#### [What is being asked]
Starting at the line containing "Select the 2.2 tick on the frequency axis" and ending at the line containing "[x=242, y=331]", rewrite every line of those items in full, adding 118 to each x and y coordinate in the answers. Keep all other lines unchanged.
## BEGIN Recorded data
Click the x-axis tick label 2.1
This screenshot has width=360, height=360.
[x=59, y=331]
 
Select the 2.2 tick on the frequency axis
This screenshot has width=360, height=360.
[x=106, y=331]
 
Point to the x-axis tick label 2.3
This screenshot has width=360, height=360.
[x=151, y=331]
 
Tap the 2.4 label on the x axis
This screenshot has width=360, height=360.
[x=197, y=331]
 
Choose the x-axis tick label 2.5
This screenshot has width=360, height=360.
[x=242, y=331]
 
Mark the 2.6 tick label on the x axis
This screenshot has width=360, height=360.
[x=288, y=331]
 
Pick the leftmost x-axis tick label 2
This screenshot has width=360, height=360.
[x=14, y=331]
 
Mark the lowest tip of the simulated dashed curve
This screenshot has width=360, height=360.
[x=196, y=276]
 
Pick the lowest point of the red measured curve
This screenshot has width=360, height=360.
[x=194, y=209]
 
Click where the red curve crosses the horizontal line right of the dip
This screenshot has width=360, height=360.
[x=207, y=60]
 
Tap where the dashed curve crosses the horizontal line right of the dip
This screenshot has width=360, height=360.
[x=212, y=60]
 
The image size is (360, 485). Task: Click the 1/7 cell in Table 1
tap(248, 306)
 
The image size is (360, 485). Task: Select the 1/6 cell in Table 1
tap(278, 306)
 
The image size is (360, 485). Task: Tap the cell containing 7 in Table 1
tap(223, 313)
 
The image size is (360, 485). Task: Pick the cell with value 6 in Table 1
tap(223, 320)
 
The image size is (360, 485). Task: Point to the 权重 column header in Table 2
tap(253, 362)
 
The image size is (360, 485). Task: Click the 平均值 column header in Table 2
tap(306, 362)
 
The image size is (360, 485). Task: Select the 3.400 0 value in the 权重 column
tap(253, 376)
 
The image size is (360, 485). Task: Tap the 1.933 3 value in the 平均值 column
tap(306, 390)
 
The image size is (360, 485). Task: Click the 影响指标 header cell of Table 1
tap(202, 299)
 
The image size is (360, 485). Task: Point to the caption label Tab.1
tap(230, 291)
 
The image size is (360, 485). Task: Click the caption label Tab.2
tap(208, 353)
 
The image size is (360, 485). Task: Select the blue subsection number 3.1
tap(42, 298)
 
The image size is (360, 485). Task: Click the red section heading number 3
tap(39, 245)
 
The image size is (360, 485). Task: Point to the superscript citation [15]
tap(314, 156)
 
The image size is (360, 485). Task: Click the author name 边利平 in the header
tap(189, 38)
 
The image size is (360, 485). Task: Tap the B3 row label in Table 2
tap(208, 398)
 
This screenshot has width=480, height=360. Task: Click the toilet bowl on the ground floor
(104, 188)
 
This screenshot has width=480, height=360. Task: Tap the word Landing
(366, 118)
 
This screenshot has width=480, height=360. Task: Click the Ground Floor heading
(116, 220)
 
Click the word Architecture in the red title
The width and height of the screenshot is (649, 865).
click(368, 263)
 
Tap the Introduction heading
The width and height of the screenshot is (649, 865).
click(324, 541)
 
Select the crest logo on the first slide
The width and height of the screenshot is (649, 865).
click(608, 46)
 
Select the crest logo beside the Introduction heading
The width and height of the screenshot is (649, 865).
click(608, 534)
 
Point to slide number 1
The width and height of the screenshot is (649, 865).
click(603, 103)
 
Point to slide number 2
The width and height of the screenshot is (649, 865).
## END Recorded data
#### [The output]
Select the 2.2 tick on the frequency axis
This screenshot has width=360, height=360.
[x=224, y=449]
 
Point to the x-axis tick label 2.3
This screenshot has width=360, height=360.
[x=269, y=449]
 
Tap the 2.4 label on the x axis
This screenshot has width=360, height=360.
[x=315, y=449]
 
Choose the x-axis tick label 2.5
This screenshot has width=360, height=360.
[x=360, y=449]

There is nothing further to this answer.